Dados da Pesquisa Nacional por Amostra de Domicílio (Pnad) Contínua 2022, elaborada pelo Instituto Brasileiro de Geografia e Estatística (IBGE), apontam que as mulheres dedicam, em média, 21,3 horas semanais aos afazeres domésticos e cuidados de pessoas, enquanto os homens gastam 11,7 horas (quase metade). A falta de reconhecimento desse trabalho, na maior parte das vezes não remunerado, afeta a participação econômica delas e perpetua as desigualdades de gênero.

Qual sua dor?

Não à toa, a prevalência de esgotamento mental, também conhecido como burnout, é 25% maior entre as mulheres. O relatório “Esgotadas”, da ONG Think Olga, aponta que 86% das brasileiras consideram ter muita carga de responsabilidade. 48% sofrem com uma situação financeira apertada, num contexto em que 28% se declaram como única ou principal provedora do lar e que 57% dessas, entre 36 a 55 anos, são responsáveis pelo cuidado direto de alguém – atividade invisibilizada.

Mulheres negras, que são a maioria entre as chefes de família, as mães solo e as desempregadas, enfrentam situação ainda mais grave. Um pequeno recorte que demonstra o nível de dificuldade para a entrada no mercado de trabalho ou mesmo na vida pública com igualdade de condições, isso sem aprofundar os tantos outros espaços sociais, de influência e de poder, que permanecem dominados por eles, fato que só ajuda a retroalimentar um sistema de privilégios masculinos.

Qual sua responsabilidade nisso?

No fim dos anos 1940, a filósofa Simone de Beauvoir já havia afirmado que ninguém nasce mulher, mas torna-se mulher. Com a afirmação, ela refutou o pensamento arcaico que usava a biologia para embasar a inferiorização do sexo feminino e as desigualdades sociais entre os gêneros. Faz muito tempo que o bem-estar das mulheres é permeado por questões sociais, culturais e históricas.

Todos têm participação nisso. Afinal, que tipo de sociedade estamos construindo quando elas estão impactadas pelo excesso de demandas a este ponto? Transformar a realidade e interromper esse ciclo envolve discutir e promover políticas públicas, medidas para reconhecer os direitos de quem cuida, valorização da atividade, paridade salarial, além de ações afirmativas e de cunho educativo.

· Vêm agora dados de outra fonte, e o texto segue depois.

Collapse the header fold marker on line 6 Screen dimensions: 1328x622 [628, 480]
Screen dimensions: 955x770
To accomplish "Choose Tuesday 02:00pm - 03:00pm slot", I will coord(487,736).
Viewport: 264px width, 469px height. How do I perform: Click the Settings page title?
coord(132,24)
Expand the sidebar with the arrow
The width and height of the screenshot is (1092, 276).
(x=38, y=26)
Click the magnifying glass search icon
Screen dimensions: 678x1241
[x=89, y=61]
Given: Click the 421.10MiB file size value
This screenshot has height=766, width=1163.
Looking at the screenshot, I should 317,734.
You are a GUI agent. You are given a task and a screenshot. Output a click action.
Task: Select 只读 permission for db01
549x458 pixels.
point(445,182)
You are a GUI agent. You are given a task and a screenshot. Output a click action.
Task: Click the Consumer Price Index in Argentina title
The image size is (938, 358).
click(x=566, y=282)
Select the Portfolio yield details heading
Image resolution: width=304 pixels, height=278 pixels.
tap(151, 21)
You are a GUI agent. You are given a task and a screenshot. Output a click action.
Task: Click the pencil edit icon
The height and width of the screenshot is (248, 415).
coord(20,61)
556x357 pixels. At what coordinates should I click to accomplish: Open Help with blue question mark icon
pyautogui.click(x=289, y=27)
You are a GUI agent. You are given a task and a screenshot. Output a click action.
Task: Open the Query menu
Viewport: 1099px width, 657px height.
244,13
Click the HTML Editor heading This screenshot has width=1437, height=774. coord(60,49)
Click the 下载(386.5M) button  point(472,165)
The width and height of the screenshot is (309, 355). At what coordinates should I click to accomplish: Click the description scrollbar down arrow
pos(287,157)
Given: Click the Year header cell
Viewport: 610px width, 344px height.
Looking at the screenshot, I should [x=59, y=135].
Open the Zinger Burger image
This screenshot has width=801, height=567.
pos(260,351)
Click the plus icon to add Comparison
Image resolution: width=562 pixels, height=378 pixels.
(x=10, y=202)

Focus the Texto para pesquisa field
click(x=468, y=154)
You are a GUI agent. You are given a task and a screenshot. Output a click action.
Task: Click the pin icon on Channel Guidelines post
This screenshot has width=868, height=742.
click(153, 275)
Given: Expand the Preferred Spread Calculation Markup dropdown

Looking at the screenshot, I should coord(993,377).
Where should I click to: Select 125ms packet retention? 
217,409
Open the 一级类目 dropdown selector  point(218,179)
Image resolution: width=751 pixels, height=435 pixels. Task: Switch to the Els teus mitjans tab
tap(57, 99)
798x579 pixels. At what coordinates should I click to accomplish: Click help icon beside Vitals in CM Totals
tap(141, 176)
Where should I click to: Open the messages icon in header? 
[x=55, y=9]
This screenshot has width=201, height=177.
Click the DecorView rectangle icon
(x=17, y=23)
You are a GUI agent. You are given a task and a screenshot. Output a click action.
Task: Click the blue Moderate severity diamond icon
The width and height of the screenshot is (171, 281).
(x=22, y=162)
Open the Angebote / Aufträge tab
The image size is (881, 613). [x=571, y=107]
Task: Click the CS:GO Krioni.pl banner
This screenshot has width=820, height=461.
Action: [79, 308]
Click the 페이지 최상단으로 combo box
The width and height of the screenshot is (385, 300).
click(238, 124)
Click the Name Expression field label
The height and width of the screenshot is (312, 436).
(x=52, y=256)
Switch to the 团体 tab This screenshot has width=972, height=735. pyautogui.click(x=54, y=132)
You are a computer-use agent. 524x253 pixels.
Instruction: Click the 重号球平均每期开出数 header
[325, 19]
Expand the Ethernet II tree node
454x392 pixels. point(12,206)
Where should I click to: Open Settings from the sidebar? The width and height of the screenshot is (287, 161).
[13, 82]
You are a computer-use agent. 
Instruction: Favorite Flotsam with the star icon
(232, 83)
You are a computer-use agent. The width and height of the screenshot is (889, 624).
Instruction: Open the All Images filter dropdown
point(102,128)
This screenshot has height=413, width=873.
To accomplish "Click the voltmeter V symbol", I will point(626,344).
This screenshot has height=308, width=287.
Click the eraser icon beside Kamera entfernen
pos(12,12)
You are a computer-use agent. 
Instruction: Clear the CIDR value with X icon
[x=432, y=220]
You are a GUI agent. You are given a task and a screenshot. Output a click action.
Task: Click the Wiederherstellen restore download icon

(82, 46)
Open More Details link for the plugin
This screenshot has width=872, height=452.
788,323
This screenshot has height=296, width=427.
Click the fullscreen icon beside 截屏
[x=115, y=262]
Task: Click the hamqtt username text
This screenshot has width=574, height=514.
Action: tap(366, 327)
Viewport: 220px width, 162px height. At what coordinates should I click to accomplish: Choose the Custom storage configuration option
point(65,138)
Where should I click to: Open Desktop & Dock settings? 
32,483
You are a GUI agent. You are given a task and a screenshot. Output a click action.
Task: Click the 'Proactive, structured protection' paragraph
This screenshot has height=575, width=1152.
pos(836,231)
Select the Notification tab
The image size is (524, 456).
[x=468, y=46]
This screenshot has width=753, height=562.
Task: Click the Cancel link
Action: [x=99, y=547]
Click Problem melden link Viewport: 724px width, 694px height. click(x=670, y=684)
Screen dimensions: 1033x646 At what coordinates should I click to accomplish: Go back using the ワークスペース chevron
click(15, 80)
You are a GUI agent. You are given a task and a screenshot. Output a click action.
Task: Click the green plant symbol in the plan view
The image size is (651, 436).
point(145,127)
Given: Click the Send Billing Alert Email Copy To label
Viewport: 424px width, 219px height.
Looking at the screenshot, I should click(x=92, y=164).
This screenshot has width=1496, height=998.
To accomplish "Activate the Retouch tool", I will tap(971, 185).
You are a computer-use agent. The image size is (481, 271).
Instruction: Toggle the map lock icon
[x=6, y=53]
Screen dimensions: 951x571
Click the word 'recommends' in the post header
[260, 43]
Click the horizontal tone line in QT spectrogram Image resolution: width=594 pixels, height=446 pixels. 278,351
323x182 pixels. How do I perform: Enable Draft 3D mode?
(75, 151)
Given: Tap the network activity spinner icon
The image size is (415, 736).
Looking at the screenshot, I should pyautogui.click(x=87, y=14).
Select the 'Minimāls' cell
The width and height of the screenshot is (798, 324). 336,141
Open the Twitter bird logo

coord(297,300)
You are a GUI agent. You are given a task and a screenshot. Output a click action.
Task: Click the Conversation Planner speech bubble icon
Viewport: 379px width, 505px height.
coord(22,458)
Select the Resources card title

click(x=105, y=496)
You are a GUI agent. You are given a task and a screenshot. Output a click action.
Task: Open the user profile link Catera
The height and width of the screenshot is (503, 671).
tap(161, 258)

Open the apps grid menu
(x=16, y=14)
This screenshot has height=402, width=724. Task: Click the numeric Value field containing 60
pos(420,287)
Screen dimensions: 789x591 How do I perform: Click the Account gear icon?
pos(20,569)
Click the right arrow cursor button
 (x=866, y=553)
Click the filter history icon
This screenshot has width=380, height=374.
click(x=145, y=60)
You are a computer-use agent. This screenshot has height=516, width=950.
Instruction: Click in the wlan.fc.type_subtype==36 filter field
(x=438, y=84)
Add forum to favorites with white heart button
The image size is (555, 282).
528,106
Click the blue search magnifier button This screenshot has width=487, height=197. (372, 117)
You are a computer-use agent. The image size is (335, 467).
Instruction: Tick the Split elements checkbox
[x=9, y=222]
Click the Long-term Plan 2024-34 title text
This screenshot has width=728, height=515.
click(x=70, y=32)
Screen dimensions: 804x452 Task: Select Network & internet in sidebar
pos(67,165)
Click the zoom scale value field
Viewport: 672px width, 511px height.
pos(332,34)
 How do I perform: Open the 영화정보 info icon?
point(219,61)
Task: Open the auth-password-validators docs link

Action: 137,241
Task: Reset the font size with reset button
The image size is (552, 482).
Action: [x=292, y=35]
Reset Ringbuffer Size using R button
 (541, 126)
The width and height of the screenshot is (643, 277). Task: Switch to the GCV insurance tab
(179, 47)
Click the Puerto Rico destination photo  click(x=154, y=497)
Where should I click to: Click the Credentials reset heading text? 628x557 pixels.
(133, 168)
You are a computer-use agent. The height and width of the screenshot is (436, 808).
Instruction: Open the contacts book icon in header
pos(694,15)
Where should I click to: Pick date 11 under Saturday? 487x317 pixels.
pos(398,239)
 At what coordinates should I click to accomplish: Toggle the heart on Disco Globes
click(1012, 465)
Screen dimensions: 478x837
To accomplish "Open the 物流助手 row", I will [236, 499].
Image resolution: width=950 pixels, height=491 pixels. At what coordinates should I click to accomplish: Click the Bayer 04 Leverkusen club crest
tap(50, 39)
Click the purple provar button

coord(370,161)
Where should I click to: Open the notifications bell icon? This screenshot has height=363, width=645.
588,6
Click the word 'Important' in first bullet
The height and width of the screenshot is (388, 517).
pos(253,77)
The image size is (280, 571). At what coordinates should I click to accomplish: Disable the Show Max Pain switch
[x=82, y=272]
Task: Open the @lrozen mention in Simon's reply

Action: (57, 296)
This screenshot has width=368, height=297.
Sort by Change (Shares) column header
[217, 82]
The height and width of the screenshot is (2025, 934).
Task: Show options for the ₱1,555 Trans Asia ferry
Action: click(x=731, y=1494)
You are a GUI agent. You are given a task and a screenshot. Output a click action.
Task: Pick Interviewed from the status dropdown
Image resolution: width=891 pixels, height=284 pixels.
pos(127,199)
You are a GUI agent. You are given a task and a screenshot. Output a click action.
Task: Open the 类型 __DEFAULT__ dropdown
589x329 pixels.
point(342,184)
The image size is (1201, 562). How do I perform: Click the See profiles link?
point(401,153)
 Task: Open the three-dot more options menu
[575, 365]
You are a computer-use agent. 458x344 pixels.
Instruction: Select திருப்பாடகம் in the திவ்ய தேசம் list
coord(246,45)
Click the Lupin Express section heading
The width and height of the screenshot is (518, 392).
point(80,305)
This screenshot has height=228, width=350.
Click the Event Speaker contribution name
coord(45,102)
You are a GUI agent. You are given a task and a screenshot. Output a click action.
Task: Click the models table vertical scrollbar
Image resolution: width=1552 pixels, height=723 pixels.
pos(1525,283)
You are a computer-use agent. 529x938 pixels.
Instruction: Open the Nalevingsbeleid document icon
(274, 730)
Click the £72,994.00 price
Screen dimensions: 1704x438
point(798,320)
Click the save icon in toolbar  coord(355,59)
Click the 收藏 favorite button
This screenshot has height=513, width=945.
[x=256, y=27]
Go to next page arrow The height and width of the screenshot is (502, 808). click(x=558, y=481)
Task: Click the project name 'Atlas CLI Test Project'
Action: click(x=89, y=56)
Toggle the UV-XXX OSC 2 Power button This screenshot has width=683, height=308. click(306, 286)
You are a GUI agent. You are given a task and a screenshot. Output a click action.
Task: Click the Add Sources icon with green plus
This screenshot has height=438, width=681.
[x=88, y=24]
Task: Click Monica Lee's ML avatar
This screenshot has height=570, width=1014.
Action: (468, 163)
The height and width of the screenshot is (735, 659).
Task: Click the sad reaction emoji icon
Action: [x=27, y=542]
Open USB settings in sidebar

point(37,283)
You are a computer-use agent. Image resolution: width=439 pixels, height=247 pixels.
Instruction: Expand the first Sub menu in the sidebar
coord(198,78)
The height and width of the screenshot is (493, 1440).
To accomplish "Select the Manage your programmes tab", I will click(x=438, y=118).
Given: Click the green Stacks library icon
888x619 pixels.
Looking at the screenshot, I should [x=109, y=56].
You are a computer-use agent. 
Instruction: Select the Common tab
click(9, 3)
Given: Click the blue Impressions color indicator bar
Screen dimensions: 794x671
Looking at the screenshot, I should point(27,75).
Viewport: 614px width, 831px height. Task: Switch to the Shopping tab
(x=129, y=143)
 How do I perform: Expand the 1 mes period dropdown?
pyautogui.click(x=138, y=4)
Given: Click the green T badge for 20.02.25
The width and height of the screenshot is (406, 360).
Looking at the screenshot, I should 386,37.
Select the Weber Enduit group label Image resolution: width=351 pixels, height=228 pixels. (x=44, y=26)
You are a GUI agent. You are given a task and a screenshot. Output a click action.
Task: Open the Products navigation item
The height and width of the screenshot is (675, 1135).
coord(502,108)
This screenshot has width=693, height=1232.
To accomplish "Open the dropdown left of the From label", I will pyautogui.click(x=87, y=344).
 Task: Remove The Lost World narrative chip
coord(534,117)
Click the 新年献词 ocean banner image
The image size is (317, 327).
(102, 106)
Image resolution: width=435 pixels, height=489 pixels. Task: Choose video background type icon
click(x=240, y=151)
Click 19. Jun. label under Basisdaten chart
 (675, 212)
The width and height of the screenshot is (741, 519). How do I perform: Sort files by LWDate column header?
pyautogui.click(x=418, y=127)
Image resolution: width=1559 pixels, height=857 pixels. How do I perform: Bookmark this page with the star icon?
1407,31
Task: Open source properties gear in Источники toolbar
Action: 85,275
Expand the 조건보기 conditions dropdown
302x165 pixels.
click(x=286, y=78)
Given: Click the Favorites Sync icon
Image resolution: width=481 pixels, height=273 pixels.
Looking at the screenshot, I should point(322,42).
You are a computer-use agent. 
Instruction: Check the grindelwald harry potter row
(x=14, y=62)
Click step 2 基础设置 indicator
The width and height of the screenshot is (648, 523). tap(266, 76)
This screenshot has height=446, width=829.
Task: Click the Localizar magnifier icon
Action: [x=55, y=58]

Mais que isso, é preciso um pacto social, com pessoas determinadas a enfrentar esse desafio assumindo a linha de frente, adotando atitudes justas, humanas e inclusivas para com aquelas que estão exaustas. É nossa responsabilidade dialogar, cobrar soluções efetivas, dar exemplos corretos e educar crianças (e adultos) com um olhar solidário, cientes de que tudo que é dividido fica mais leve. E para todos.

Pauta do ENEM

“Desafios para o Enfrentamento da Invisibilidade do Trabalho de Cuidado Realizado pela Mulher no Brasil” foi o assunto definido para nortear a prova de redação do Exame Nacional de Ensino Médio em 2023. Quase 4 milhões de inscritos tiveram a tarefa de escrever sobre o tema. Para quem não prestou o ENEM e não precisou pensar muito sobre o assunto, fica aqui uma reflexão:

O que você faz ativamente para construir ambientes com equidade de gênero e menos sobrecarga para as mulheres? Como você reconhece o trabalho delas?

Discurso desconstruído, citação eclética e conhecimento teórico não bastam. Valorize sua atuação, divida o fardo e cuide de quem cuida, na prática.

Reparação histórica: o futuro é feminino (e precisa ser melhor).

*Nadja Cortes é jornalista especializada em comunicação institucional. Integrou a primeira turma de bolsistas do ProUni, selecionada por meio do ENEM. Atua como Executiva de Contas na RS.